----- RAW RECORDS

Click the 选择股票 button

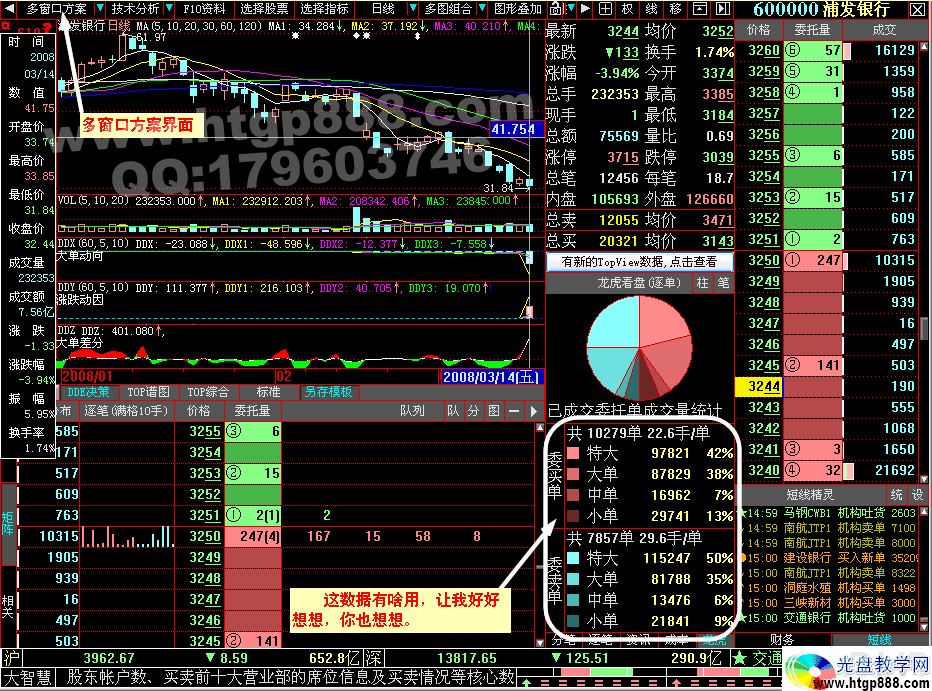[x=264, y=9]
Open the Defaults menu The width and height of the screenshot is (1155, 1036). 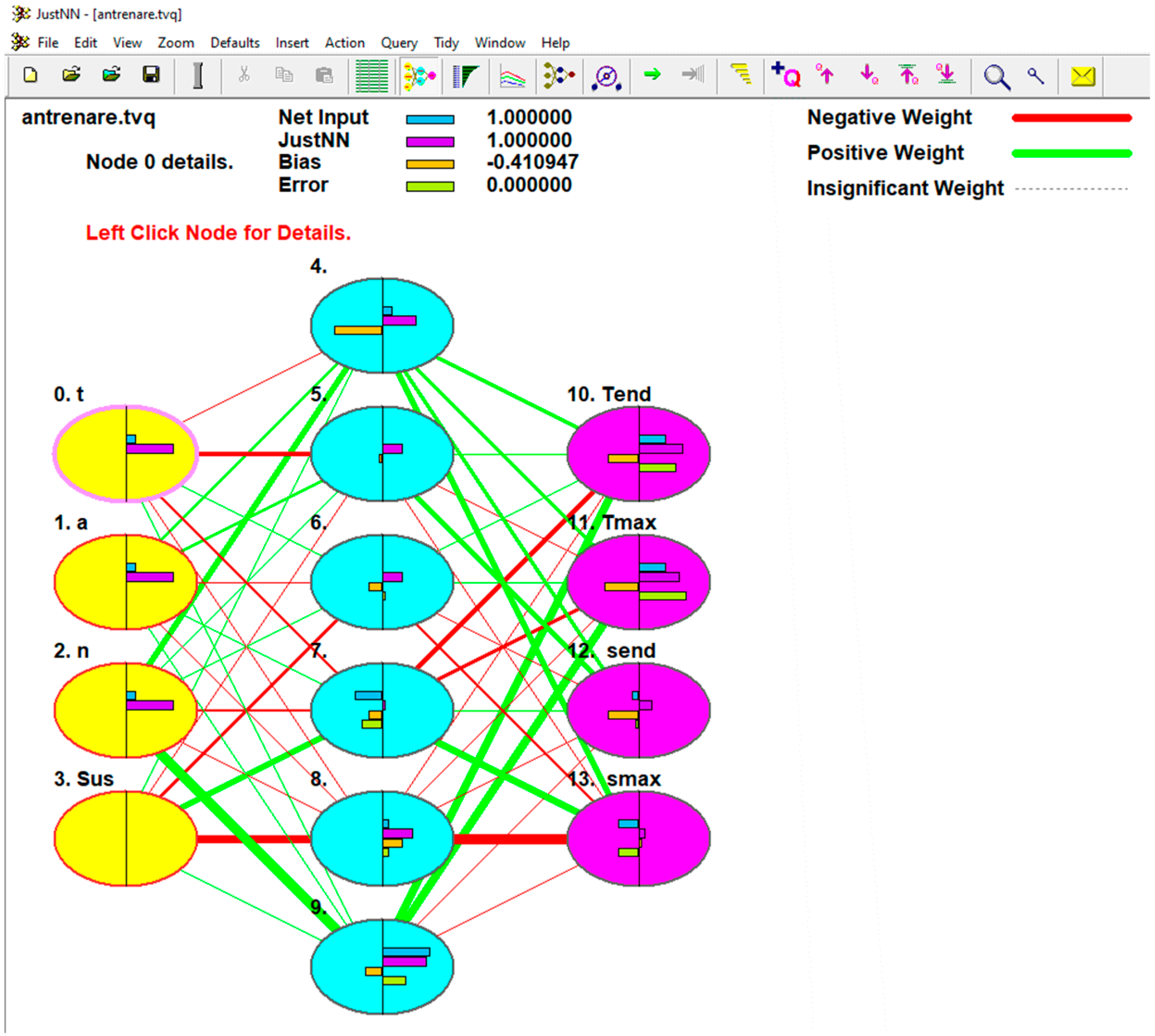235,43
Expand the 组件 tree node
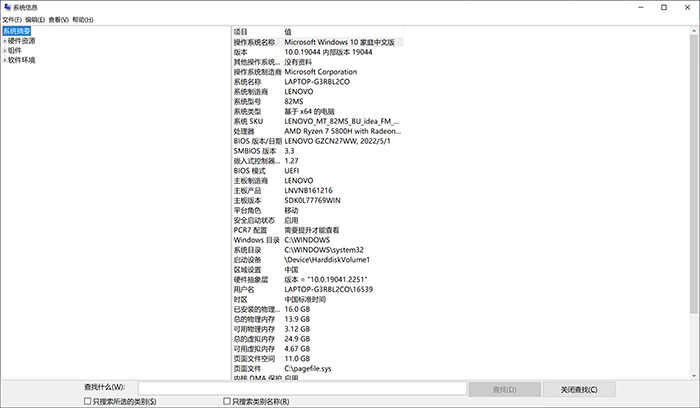 coord(4,50)
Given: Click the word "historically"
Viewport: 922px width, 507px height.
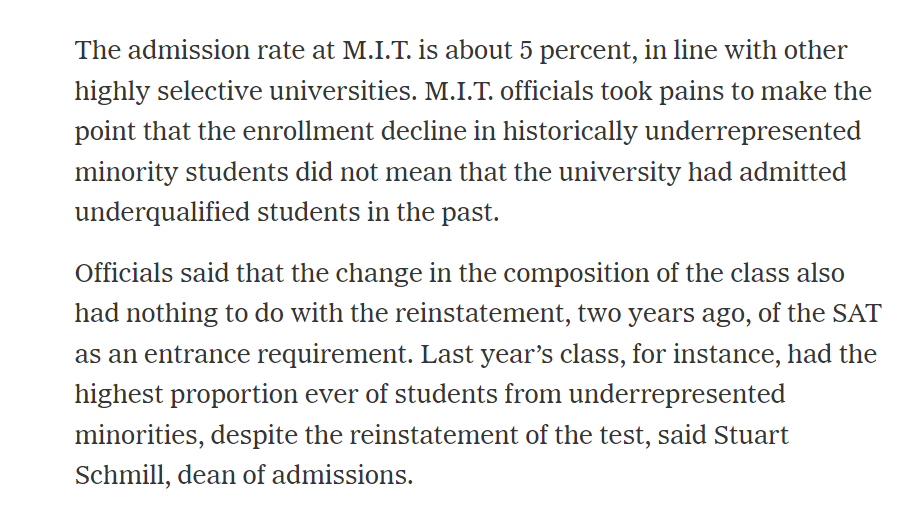Looking at the screenshot, I should 570,132.
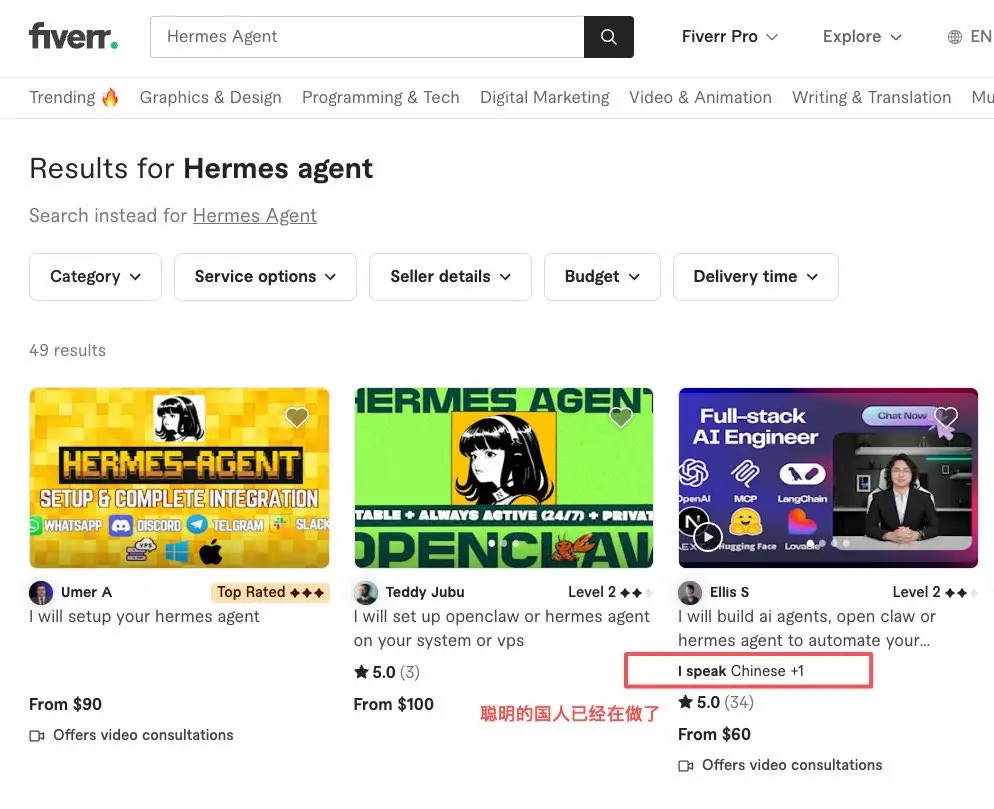Play the video on Ellis S gig
Screen dimensions: 994x809
708,537
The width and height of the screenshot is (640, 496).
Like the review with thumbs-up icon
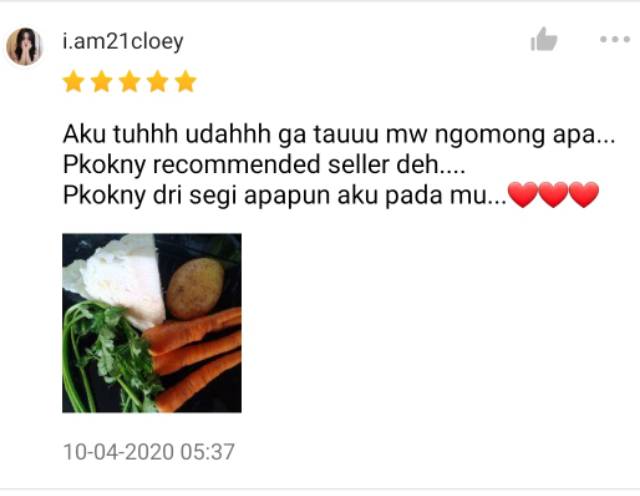click(x=544, y=39)
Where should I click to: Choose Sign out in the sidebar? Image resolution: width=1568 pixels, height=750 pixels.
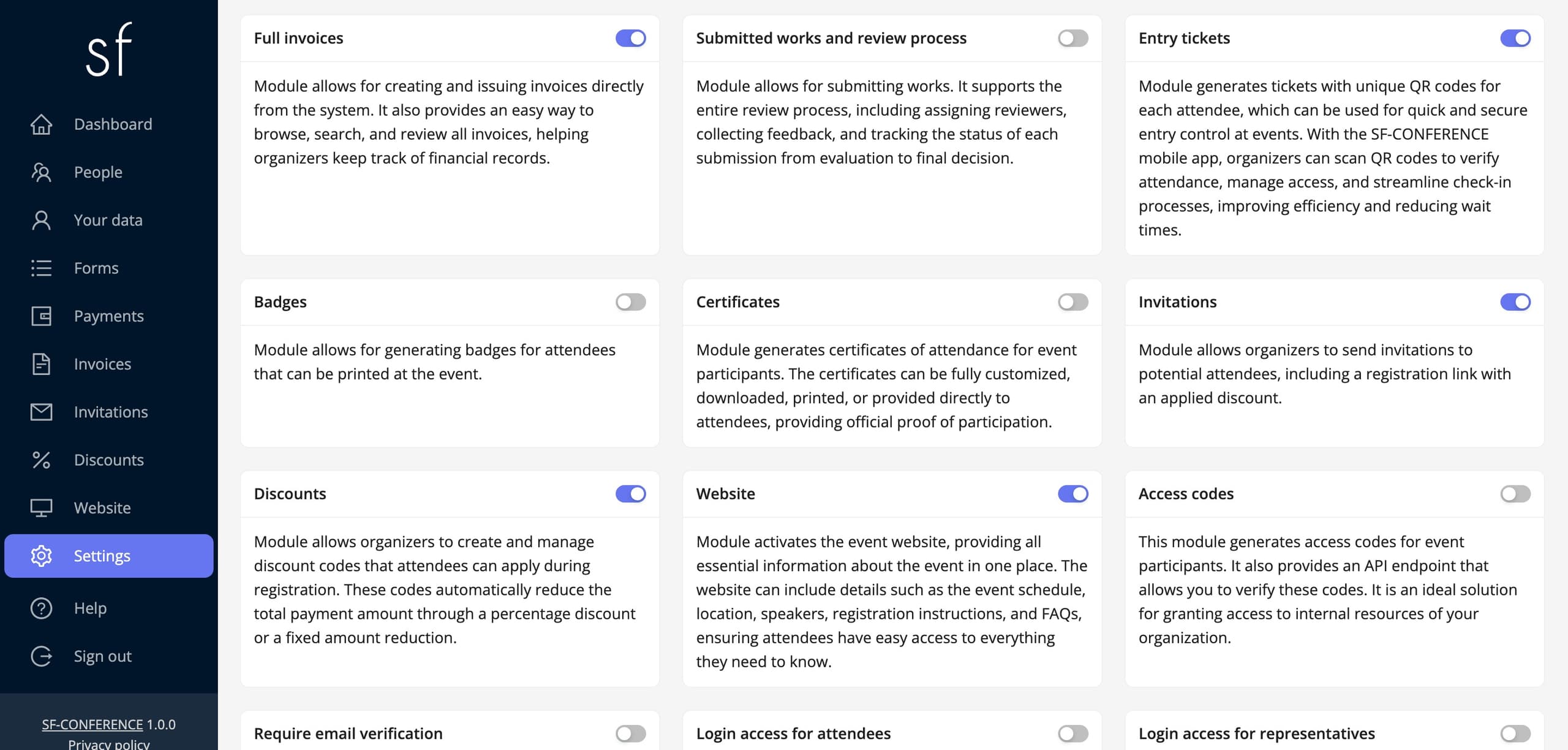pyautogui.click(x=102, y=656)
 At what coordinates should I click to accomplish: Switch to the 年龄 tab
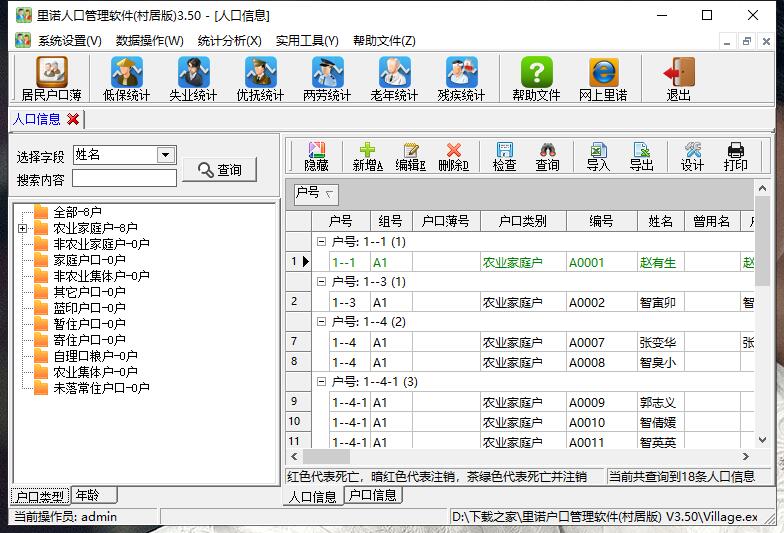[x=93, y=495]
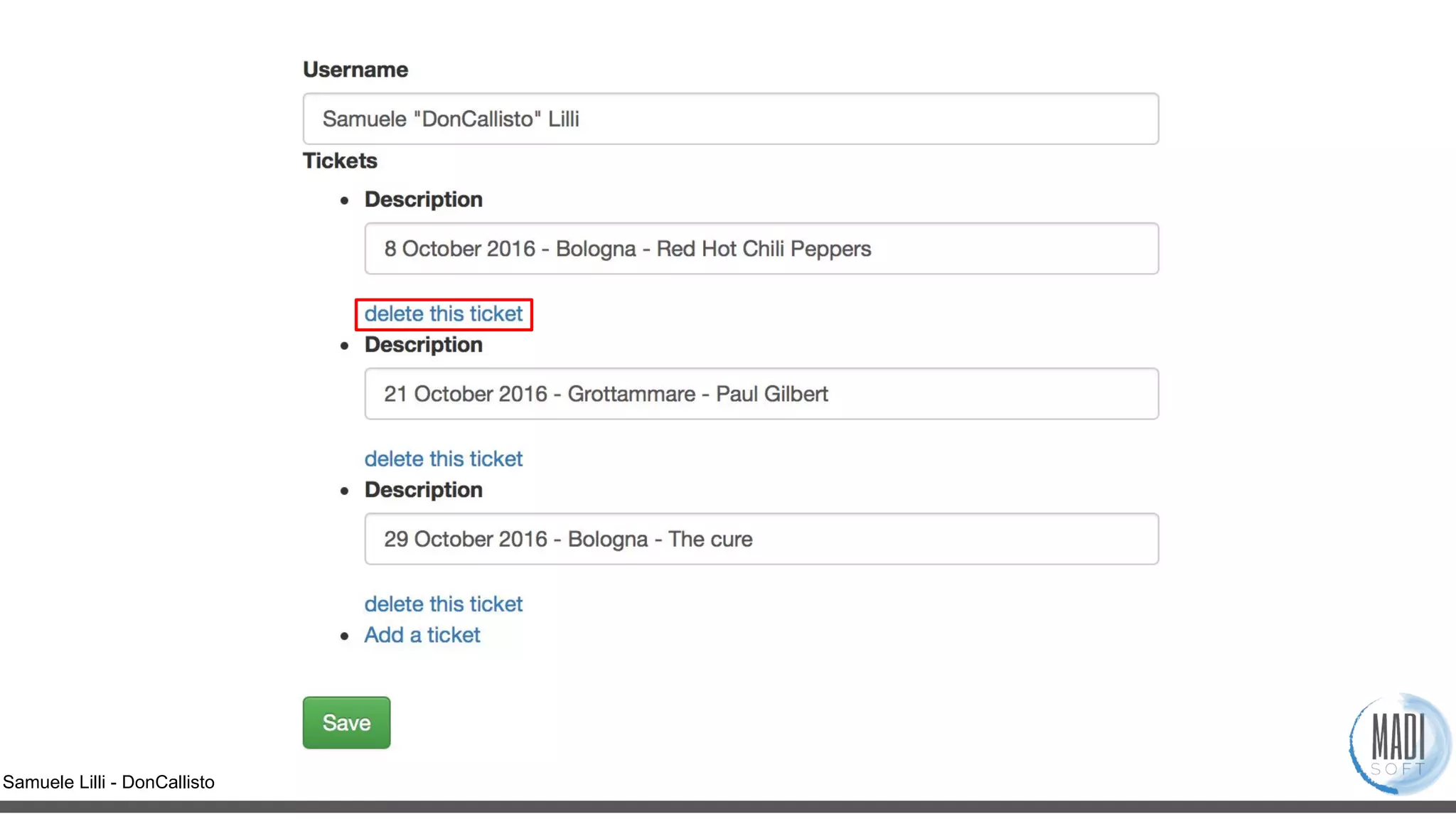Click the bullet beside Add a ticket

click(345, 636)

----------

Write out the data above again without changes, from the line with "Expand the 组件 tree node" to the line with "pyautogui.click(x=102, y=656)", including both of those lines. Leave out the pictures.

| THE REPLY |
Expand the 组件 tree node
 coord(4,50)
Given: Click the word "historically"
Viewport: 922px width, 507px height.
Looking at the screenshot, I should 570,132.
Play the video on Ellis S gig
Screen dimensions: 994x809
708,537
The width and height of the screenshot is (640, 496).
Like the review with thumbs-up icon
click(x=544, y=39)
Where should I click to: Choose Sign out in the sidebar? Image resolution: width=1568 pixels, height=750 pixels.
pyautogui.click(x=102, y=656)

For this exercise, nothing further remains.